If the first server dialect fails to parse the code, the parsing will be tried using the next server dialects and so forth till the code is parsed successfully. If all the dialects fail to parse the code, then lineage will not be built, and the status will be shown as parse failed. At least one server dialect should be specified for building lineage for the connector codes.

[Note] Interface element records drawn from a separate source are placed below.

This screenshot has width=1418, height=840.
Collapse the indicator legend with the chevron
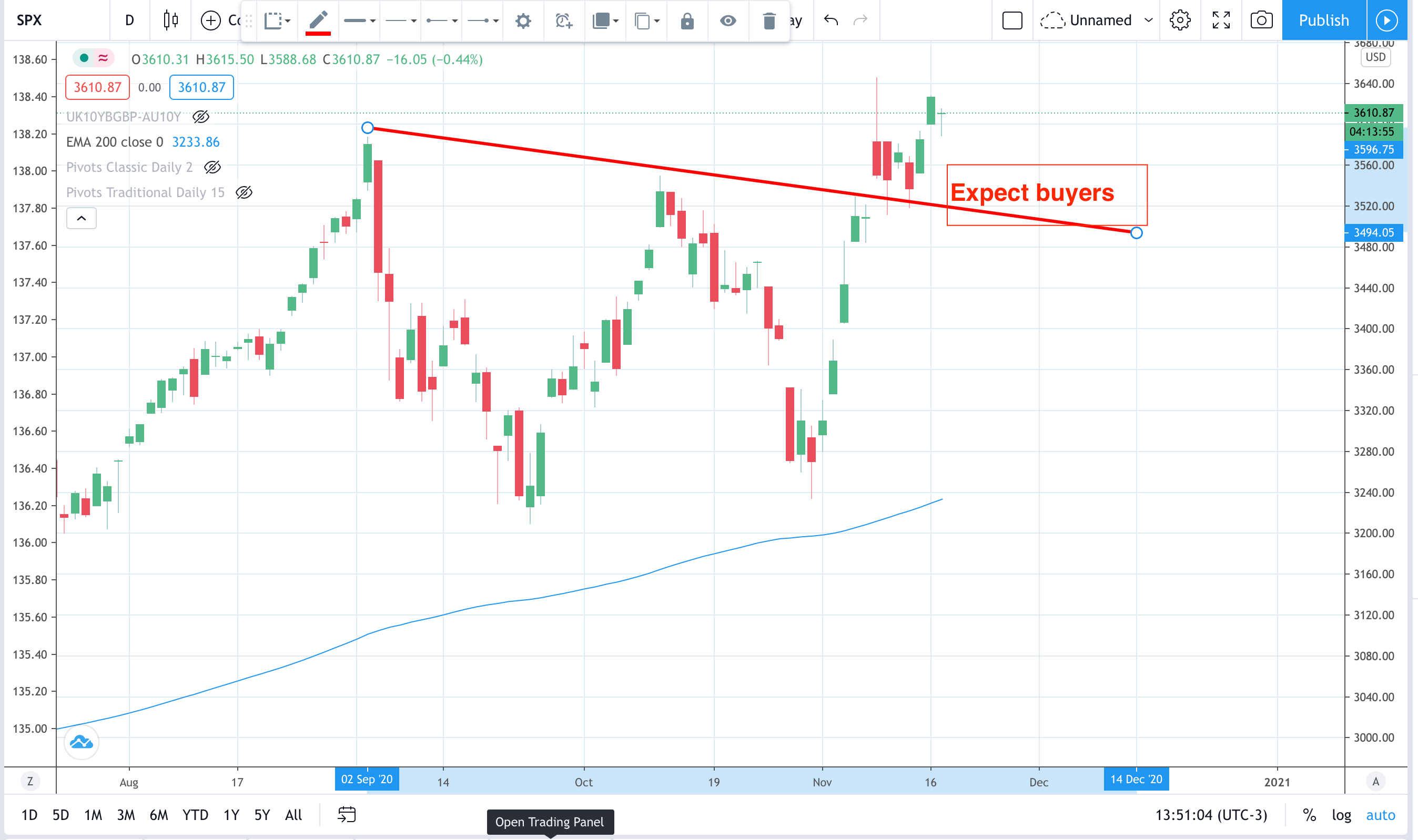click(82, 218)
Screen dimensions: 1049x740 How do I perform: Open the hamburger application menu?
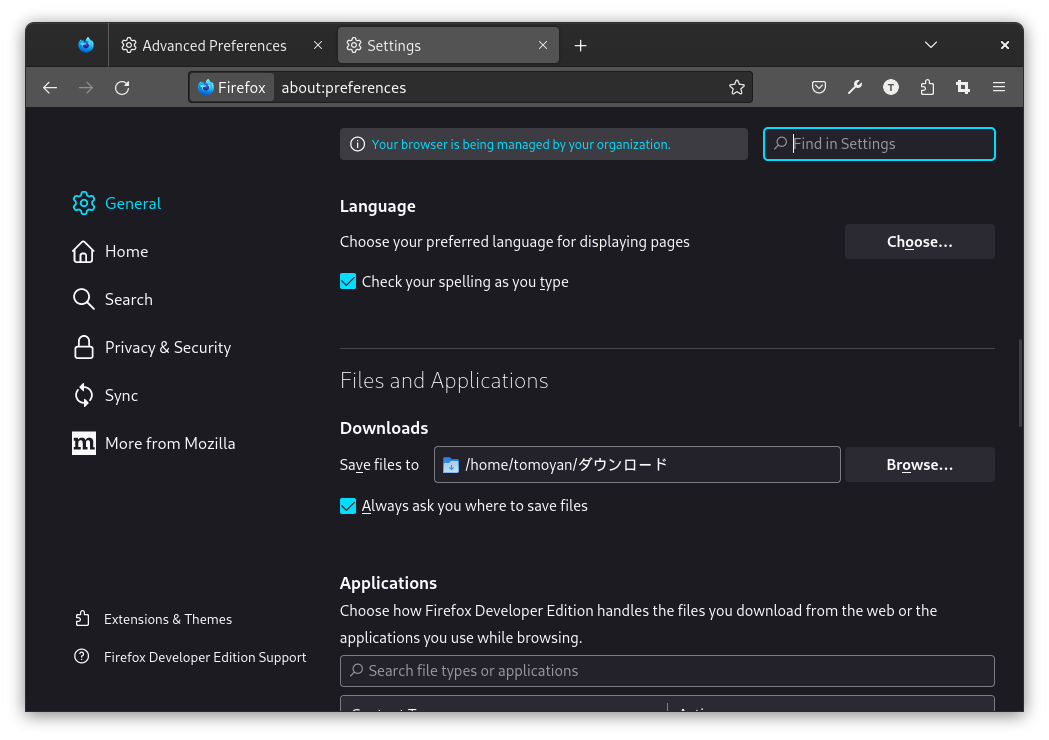(x=999, y=87)
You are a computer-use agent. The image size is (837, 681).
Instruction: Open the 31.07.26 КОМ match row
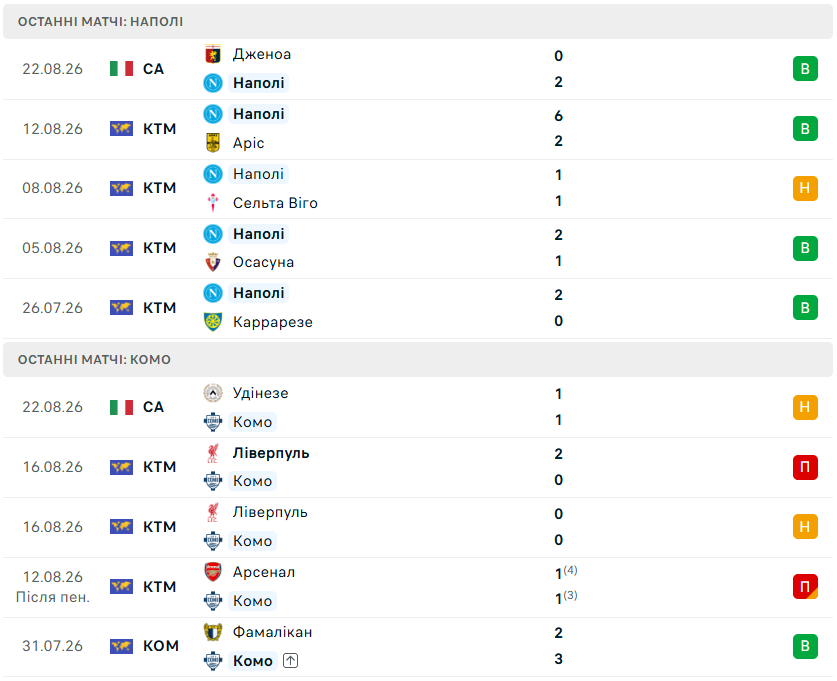pyautogui.click(x=418, y=647)
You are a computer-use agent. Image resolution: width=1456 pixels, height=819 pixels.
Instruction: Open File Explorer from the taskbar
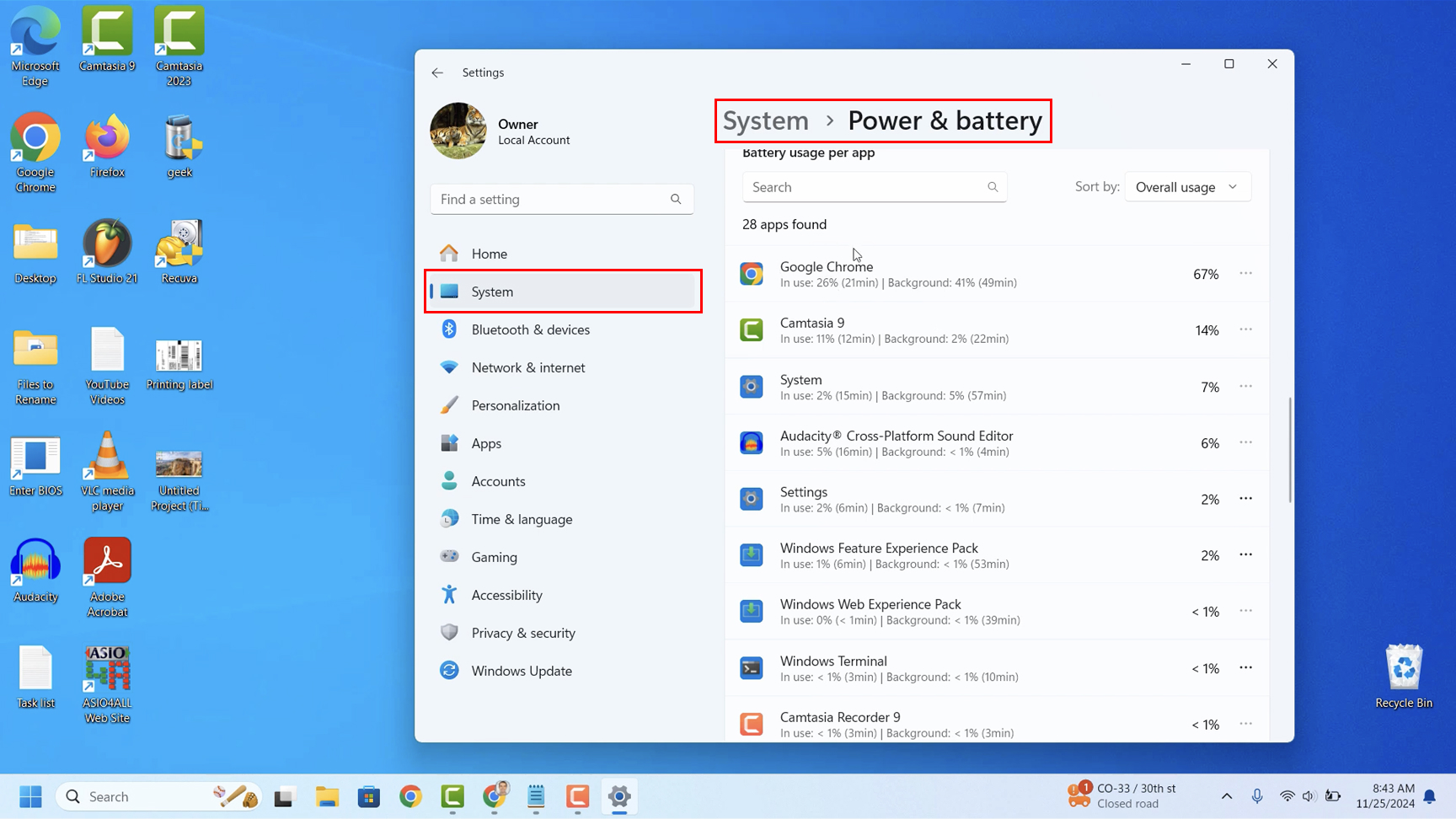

- Connector priority to specify the connection for table Lineage: When a table with the same name or signature is present in more than one connector cataloged table, these objects will be resolved to the above-listed connectors in the specified order. Example: Connectors - MySQL X, Oracle Y, and DB2Z, which match the customer tables found in the code to catalog the table found in the code to Catalog objects; it is found that the customer table is present in both DB2Z and Oracle Y connectors. Since Oracle Y is configured before DB2Z, the customer object lineage will be from the Oracle Y customer table.
Context URL
The OvalEdge Browser Extension utilizes the Context URL feature found in the crawler settings. By selecting the Context URL option, a user can map OvalEdge to specific URL addresses. This allows the browser to recognize the site and provide metadata results from the OvalEdge catalog even when the plugin is used outside of the OvalEdge application. It's important to note that the Context URL feature only applies to the Report connection type.
To enable the Context URL feature for a particular data source, follow these steps:
- Select the Settings option and navigate to the Connectors Setting page.
- Click on Others, then select the Context URL section.
- Enter the browser URL for the desired data source (e.g., https://tableauad.ovaledge.net).
- To add additional URLs, click on the + Add New URL option. A new textbox will appear in the Context URL section where you can provide the URL details.
Once the Context URL is set up, the OvalEdge application plugin acts as a bridge between the OvalEdge application and the Source Report Database. This allows users to view the Certification status or Endorsement Rating applied to a report using the OvalEdge application.